Typically, interconnection customers pay for those upgrades themselves, but incumbent transmission owners have been seeking the right to pay for and profit from them.
In the latest action on the issue, SPP, which runs the grid from New Mexico to North Dakota, asked FERC to approve a proposal to enable transmission owners’ existing ability to self-fund network upgrades and to recover those costs —plus a return on the investment — from the interconnection customer.
The proposal is similar to one FERC approved for the Midcontinent Independent System Operator in 2020, according to SPP.
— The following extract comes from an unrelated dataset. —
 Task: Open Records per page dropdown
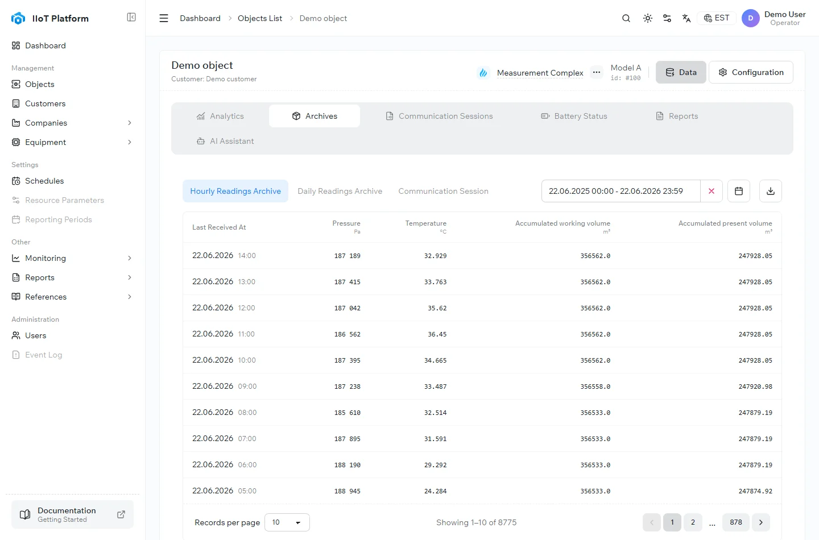click(287, 522)
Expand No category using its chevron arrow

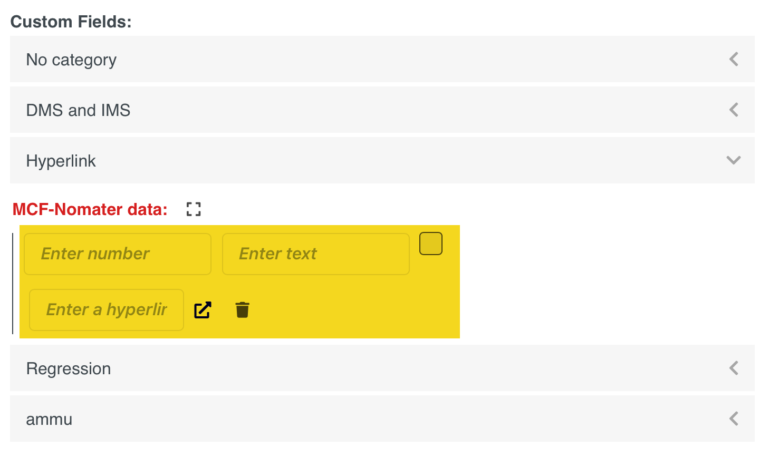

The proposed “facilities service agreement,” or FSA, and related tariff changes will provide clarity and uniformity by introducing a standard agreement for all network upgrades that transmission owners elect to self-fund, which will “promote and enhance informed decision making by interconnection customers,” SPP said in its application.
“SPP’s overall objective is to standardize the form of the FSA in an effort to promote administrative efficiency and contractual certainty,” the grid operator said.
Southwestern Public Service, an Xcel Energy utility, and ITC Great Plains, part of the ITC Holdings transmission company, support the SPP’s proposal, according to filings at FERC.
ACP, Advanced Power Alliance, the Solar Energy Industries Association, the Natural Resources Defense Council and the Sustainable FERC Project oppose the proposal.
SPP has provided so little information to support its proposal, including zero testimony, FERC should reject it outright and instead ask the grid operator to provide additional details, according to the groups.
“Given the scope of the change being proposed by SPP and the potential impact the proposal will likely have on market participants, the commission should not do SPP’s work for it through the deficiency letter process, especially where there are significant omissions from the record,” the groups said.
If FERC decides to consider the merits of SPP’s proposal, the agency should note that MISO’s self-funding framework for network upgrades is being challenged in court, the groups said.
Further, even if FERC decides transmission owners can charge interconnection customers directly for upgrades, the commission needs to square that right with the agency’s 2021 decision that New York transmission owners needed to show they were harmed financially if they weren’t allowed to self-fund certain projects, according to the groups.
The groups also called the proposal unjust and unreasonable because self-funding would be far more costly to generation developers than self-financing, with no corresponding benefit. Utility self-funding can increase a generator’s interconnection cost by 30% to 50%, which can kill potential projects, they said.